◆ Problems and tasks ◆
A – How would you render this sentence from the passage on SEFE Group's opportunities in Spanish: "In the medium term, the SEFE Group has opportunities to drive growth and strengthen its market position."
B – Could you carry on the passage about SEFE Group's opportunities, picking up after its final sentence?

◆ Text to read ◆
— Begin —

Opportunities for SEFE Group
The SEFE Group is strategically well positioned to make optimal use of its infrastructure assets and its LNG portfolio and to expand its trading and sales activities. The balanced sales and sourcing strategy as well as the Group’s expertise in the global LNG and European gas and power markets form the basis for long-term growth and enable a dynamic response to short-term market opportunities. This makes it possible to build long-term customer relationships and exploit sourcing advantages. Established relationships with business partners and a diversified customer base also enable the expansion of the pipeline gas and LNG portfolios through medium and long-term transactions. In the short term, the SEFE Group can use the flexibility of its portfolios to generate margins and create added value for shareholders and customers.
In the medium term, the SEFE Group has opportunities to drive growth and strengthen its market position. The introduction of digital trading and the implementation of algorithmic strategies will provide the Group with the opportunity to optimise its trading activities and reduce operating costs. The expansion of the portfolio of embedded power purchase agreements, the development and trading of green certificates and the entry into new commodity markets open up opportunities for diversifying the Group’s revenue. This includes metal trading, which also provides access to the important raw materials that are a prerequisite for technologies related to the energy transition.

— End —

◆ Record list ◆

— Begin —

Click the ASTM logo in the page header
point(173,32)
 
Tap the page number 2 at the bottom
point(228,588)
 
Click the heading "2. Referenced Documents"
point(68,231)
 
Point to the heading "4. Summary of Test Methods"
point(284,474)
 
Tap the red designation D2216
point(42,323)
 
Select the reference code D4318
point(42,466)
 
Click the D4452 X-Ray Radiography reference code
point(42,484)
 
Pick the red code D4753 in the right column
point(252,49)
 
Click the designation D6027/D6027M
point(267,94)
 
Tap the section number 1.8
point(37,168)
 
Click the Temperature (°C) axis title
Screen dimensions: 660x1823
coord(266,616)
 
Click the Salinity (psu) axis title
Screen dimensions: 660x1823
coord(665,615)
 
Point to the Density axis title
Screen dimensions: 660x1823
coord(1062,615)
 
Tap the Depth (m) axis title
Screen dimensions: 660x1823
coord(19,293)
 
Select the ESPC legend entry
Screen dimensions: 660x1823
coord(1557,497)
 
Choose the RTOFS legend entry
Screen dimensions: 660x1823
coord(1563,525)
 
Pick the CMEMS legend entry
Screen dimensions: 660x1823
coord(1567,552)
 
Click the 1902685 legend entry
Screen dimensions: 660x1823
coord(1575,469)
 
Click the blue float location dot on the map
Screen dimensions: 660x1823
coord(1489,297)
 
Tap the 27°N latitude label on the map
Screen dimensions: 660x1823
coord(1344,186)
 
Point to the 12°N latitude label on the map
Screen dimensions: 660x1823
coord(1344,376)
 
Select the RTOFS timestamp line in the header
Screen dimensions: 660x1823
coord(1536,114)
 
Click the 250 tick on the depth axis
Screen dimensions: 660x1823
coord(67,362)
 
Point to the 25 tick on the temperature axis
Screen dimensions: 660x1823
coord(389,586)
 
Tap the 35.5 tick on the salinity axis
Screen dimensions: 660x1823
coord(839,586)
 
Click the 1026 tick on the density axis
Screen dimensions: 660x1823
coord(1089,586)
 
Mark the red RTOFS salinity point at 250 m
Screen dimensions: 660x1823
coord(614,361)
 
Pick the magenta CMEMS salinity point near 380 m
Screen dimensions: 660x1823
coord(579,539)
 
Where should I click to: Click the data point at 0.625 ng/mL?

— End —

◆ Outputs for the tasks ◆
A – A medio plazo, el Grupo SEFE tiene oportunidades para impulsar el crecimiento y reforzar su posición en el mercado.

B –
The SEFE Group’s long-term strategy is in line with the goals of ensuring energy security and supporting the energy transition. It is therefore actively involved in shaping the hydrogen market, developing global supply chains and supporting the structuring of European markets. Key projects in this regard include Flow – making hydrogen happen, which envisages the development of hydrogen transport capacity in Germany and neighbouring countries; AquaDuctus, which aims to enable offshore hydrogen production and transport from wind farms in the North Sea; and the Jemgum hydrogen underground storage facility, which is intended to provide underground salt caverns and a hydrogen processing plant. In addition, the Group’s activities focus on global and local partnerships to ensure the sourcing and marketing of cost-effective hydrogen on a large scale via the future hydrogen core network and on the development of local and flexible decarbonisation solutions. Given the dynamic development in the technological, economic and regulatory framework, the Group is examining various ways to achieve these goals.
The SEFE Group’s integrated trading and sales model puts it in a good position to support its customers in the energy transition. With a broad presence in Northwest Europe, the SEFE Group’s sales activity is already contributing to a secure energy supply. This broad access offers the Group suitable opportunities to identify future developments in the field of green transformation and digitalisation in the market and to quickly scale innovations for customers.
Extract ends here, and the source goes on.